Face à cette décision, aussi massive qu’inédite, on nous promet des garde-fous. Apple et Google nous expliquent que les utilisateurs devront être consentants pour activer le contact tracing, que les flux et les détections seront anonymisés, sécurisés et bien distincts de la géolocalisation.

Quels que soient les détails techniques de cette mise en œuvre, pour la première fois, nos téléphones vont être flanqués d’une sorte de tatouage. Un tatouage bi-OS si l’on peut dire (Android et iOS), né dans l’urgence sanitaire et la nécessité curative. Un tatouage universel, qui effraie même Trump.

Servira-t-il à quelque chose, ce tatouage invisible ? Peut-être même pas. Car les États pourraient tout à fait renoncer au contact tracking s’il s’avère vraiment inefficace, mais, activé ou non, ce tatouage sera là. En acte, en puissance, on a presque envie de dire que c’est pareil : un tatouage collectif, pensé et codé par deux titans qui régentent la quasi-totalité des systèmes d’exploitation des téléphones occidentaux.

Alors oui, un tatouage numérique, c’est comme un tatouage sur la peau, ça peut toujours s’enlever, mais un tatouage, on ne le remarque vraiment qu’au début. Un beau jour, on oublie que l’on en a un. On y a pris goût, il fait partie de nous et on oublie à quel point il a modifié le corps. Ces lignes de code que s’apprêtent à injecter Google et Apple dans leurs OS, de par l’intention même, sont une modification de la perception de ce que deviendront nos smartphones.

Nos téléphones ne seront plus seulement les outils individualistes de communication, de loisir et d’accès à l’information qu’ils étaient. À la faveur d’une crise mondiale, des centaines de terminaux sont devenues, d’un coup, des outils collectifs réquisitionnés pour un objectif transcendant l’usage personnel.

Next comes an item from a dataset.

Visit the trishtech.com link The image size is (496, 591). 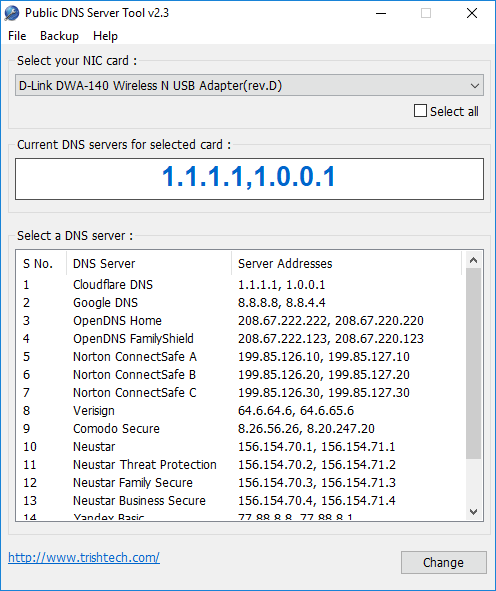(x=84, y=557)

Après cette annonce, certains se sont réjouis. D’autres s’alarment. On est pour, on est contre, parano, pas parano, prêt à faire des concessions (comme les pays asiatiques) ou pas… peu importe, ce n’est pas la question. La simple existence de ces lignes de code, de ce tatouage d’un nouveau genre, constitue une mutation historique de nos téléphones, bien plus que les assistants vocaux, les nouveaux capteurs des appareils photo ou la 5G.